The Carlos J. Finlay Prize is a biennial scientific prize sponsored by the Government of Cuba and awarded since 1980 by the United Nations Educational, Scientific and Cultural Organization (UNESCO) to people or organizations for their outstanding contributions to microbiology (including immunology, molecular biology, genetics, etc.) and its applications. Winners receive a grant of $5,000 USD donated by the Government of Cuba and an Albert Einstein Silver Medal from UNESCO.

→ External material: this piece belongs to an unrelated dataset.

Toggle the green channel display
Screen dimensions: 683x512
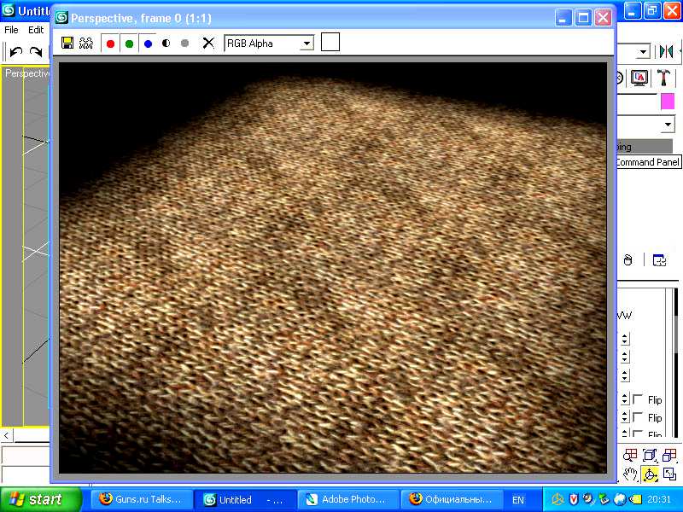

The Prize is awarded in odd years (to coincide with UNESCO's General Conference) and is named after Carlos Juan Finlay (1833 – 1915), a Cuban physician and microbiologist widely known for his pioneering discoveries in the field of yellow fever.

==Winners==
Source: UNESCO
- 1980 - Roger Y. Stanier (Canada)
- 1983 - César Milstein, FRS (Argentina, United Kingdom)

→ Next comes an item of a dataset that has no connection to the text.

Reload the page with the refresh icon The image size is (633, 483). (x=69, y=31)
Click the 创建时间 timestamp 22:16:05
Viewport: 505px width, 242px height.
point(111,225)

- 1985 - Victor Nussenzweig and Ruth Nussenzweig (Brazil)
- 1987 - Hélio Gelli Pereira (Brazil) and Peter Reichard (Sweden)
- 1989 - Georges Cohen (France) and Walter Fiers (Belgium)
- 1991 - Margarita Salas and Eladio Viñuela (Spain) and Jean-Marie Ghuysen (Belgium)
- 1993 - James Michael Lynch (UK), James Tiedje (USA), Johannes Antonie Van Veen (Netherlands)
- 1995 - Jan Balzarini (Belgium) and Pascale Cossart (France)
- 1996 - Etienne Pays (Belgium) and Sheikh Riazzudin (Pakistan)
- 1999 - Ádám Kondorosi (Hungary)
- 2001 - Susana López Charreton and Carlos Arias Ortiz (Mexico)
- 2003 - Antonio Peña Díaz (Mexico)
- 2005 - Khatijah Yusoff (Malaysia)
- 2015 - Yoshihiro Kawaoka (Japan)
- 2017 - Samir Kumar Saha (Bangladesh) and Shahida Hasnain (Pakistan)
- 2020 - Kenya Honda (Japan)
- 2023 - Dilfuza Egamberdieva (Uzbekistan)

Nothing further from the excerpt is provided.